**Directions**
Rewrite the lines of the records from the one containing "You are a GUI" through the one containing "This screenshot has height=512, width=768." as a Markdown table with the columns Row and Line. Number each line and skip any blank ones.

**Provided records**
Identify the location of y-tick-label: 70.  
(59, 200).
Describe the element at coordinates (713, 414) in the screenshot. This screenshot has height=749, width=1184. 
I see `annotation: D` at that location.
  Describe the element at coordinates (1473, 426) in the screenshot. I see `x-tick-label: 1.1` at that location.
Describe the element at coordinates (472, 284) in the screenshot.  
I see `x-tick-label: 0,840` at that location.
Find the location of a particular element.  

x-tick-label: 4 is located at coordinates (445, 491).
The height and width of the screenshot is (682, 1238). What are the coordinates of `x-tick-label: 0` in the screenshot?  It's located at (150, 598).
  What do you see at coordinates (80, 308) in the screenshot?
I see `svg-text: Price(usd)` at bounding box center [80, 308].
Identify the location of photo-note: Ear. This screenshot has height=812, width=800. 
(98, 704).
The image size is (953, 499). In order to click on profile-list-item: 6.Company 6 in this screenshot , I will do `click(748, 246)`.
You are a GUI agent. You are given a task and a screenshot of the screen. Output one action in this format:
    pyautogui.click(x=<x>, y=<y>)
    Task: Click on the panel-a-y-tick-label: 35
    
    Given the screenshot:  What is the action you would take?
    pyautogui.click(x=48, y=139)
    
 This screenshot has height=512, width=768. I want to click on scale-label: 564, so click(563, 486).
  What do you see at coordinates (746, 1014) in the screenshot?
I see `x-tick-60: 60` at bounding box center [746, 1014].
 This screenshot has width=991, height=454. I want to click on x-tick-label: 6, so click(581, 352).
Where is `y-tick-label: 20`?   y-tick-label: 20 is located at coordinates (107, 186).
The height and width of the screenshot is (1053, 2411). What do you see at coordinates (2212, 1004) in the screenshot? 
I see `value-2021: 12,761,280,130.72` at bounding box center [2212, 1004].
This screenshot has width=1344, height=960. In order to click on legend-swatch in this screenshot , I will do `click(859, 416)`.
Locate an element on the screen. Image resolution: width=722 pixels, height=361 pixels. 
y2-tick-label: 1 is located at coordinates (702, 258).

**Task response**
| Row | Line |
|---|---|
| 1 | You are a GUI agent. You are given a task and a screenshot of the screen. Output one action in this format: |
| 2 |     pyautogui.click(x=<x>, y=<y>) |
| 3 |     Task: Click on the panel-a-y-tick-label: 35 |
| 4 |     Given the screenshot:  What is the action you would take? |
| 5 |     pyautogui.click(x=48, y=139) |
| 6 |  This screenshot has height=512, width=768. I want to click on scale-label: 564, so click(563, 486). |